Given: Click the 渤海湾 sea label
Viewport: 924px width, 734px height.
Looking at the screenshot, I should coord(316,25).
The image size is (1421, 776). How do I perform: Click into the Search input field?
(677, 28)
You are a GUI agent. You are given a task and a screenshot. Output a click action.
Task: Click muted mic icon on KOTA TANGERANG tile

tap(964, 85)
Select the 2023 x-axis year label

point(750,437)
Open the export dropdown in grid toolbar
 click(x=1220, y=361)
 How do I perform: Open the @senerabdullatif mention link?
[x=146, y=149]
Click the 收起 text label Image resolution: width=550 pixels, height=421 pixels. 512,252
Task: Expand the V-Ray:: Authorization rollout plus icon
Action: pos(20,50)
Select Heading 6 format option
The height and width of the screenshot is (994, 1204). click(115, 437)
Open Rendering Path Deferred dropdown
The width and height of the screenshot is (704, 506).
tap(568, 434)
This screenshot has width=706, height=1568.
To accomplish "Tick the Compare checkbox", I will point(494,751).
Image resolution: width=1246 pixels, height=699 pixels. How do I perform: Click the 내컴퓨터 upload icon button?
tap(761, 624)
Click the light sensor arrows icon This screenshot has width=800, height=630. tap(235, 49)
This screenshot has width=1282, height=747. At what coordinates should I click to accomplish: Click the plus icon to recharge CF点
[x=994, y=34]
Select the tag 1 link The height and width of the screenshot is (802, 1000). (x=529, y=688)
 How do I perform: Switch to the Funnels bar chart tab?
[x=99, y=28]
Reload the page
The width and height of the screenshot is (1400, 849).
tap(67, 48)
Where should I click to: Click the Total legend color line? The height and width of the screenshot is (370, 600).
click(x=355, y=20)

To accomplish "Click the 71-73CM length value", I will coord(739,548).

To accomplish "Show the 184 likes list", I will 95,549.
# # # # # # #
Exercise task
Write every line of the items above as a JSON list of strings, one string per line, leaving out blank lines.

Exercise answer
[
  "Given: Click the 渤海湾 sea label",
  "Viewport: 924px width, 734px height.",
  "Looking at the screenshot, I should coord(316,25).",
  "The image size is (1421, 776). How do I perform: Click into the Search input field?",
  "(677, 28)",
  "You are a GUI agent. You are given a task and a screenshot. Output a click action.",
  "Task: Click muted mic icon on KOTA TANGERANG tile",
  "tap(964, 85)",
  "Select the 2023 x-axis year label",
  "point(750,437)",
  "Open the export dropdown in grid toolbar",
  " click(x=1220, y=361)",
  " How do I perform: Open the @senerabdullatif mention link?",
  "[x=146, y=149]",
  "Click the 收起 text label Image resolution: width=550 pixels, height=421 pixels. 512,252",
  "Task: Expand the V-Ray:: Authorization rollout plus icon",
  "Action: pos(20,50)",
  "Select Heading 6 format option",
  "The height and width of the screenshot is (994, 1204). click(115, 437)",
  "Open Rendering Path Deferred dropdown",
  "The width and height of the screenshot is (704, 506).",
  "tap(568, 434)",
  "This screenshot has width=706, height=1568.",
  "To accomplish \"Tick the Compare checkbox\", I will point(494,751).",
  "Image resolution: width=1246 pixels, height=699 pixels. How do I perform: Click the 내컴퓨터 upload icon button?",
  "tap(761, 624)",
  "Click the light sensor arrows icon This screenshot has width=800, height=630. tap(235, 49)",
  "This screenshot has width=1282, height=747. At what coordinates should I click to accomplish: Click the plus icon to recharge CF点",
  "[x=994, y=34]",
  "Select the tag 1 link The height and width of the screenshot is (802, 1000). (x=529, y=688)",
  " How do I perform: Switch to the Funnels bar chart tab?",
  "[x=99, y=28]",
  "Reload the page",
  "The width and height of the screenshot is (1400, 849).",
  "tap(67, 48)",
  "Where should I click to: Click the Total legend color line? The height and width of the screenshot is (370, 600).",
  "click(x=355, y=20)",
  "To accomplish \"Click the 71-73CM length value\", I will coord(739,548).",
  "To accomplish \"Show the 184 likes list\", I will 95,549."
]